> What needs to be done
Please write out the line containing "[Search] (575, 31)" and each line after it through the end of the data, exactly, and nothing else.

> Raw data
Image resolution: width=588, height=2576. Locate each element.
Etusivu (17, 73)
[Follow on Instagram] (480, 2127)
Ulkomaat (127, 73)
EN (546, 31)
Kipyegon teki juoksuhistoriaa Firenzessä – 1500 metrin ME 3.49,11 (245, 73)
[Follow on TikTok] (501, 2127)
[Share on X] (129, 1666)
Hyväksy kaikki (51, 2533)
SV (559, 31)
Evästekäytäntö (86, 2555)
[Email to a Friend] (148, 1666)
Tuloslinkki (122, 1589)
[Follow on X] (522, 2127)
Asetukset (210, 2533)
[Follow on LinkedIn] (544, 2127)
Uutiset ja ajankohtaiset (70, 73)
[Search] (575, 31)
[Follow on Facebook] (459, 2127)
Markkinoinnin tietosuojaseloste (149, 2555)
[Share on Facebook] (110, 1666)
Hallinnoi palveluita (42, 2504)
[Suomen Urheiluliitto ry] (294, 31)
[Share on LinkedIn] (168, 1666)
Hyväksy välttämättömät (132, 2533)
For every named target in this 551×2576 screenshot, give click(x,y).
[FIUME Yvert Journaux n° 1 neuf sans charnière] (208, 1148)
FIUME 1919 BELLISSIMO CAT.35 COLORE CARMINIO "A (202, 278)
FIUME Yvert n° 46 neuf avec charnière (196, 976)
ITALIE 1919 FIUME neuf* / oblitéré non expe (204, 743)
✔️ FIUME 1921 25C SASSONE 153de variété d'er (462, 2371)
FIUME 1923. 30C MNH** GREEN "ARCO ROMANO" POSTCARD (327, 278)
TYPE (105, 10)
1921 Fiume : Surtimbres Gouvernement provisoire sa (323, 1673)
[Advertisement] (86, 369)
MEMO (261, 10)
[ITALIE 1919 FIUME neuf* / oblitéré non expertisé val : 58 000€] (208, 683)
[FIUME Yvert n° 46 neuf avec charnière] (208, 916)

> Problem solution
[Search] (575, 31)
[Follow on Facebook] (459, 2127)
Markkinoinnin tietosuojaseloste (149, 2555)
[Share on Facebook] (110, 1666)
Hallinnoi palveluita (42, 2504)
[Suomen Urheiluliitto ry] (294, 31)
[Share on LinkedIn] (168, 1666)
Hyväksy välttämättömät (132, 2533)
For every named target in this 551×2576 screenshot, give click(x,y).
[FIUME Yvert Journaux n° 1 neuf sans charnière] (208, 1148)
FIUME 1919 BELLISSIMO CAT.35 COLORE CARMINIO "A (202, 278)
FIUME Yvert n° 46 neuf avec charnière (196, 976)
ITALIE 1919 FIUME neuf* / oblitéré non expe (204, 743)
✔️ FIUME 1921 25C SASSONE 153de variété d'er (462, 2371)
FIUME 1923. 30C MNH** GREEN "ARCO ROMANO" POSTCARD (327, 278)
TYPE (105, 10)
1921 Fiume : Surtimbres Gouvernement provisoire sa (323, 1673)
[Advertisement] (86, 369)
MEMO (261, 10)
[ITALIE 1919 FIUME neuf* / oblitéré non expertisé val : 58 000€] (208, 683)
[FIUME Yvert n° 46 neuf avec charnière] (208, 916)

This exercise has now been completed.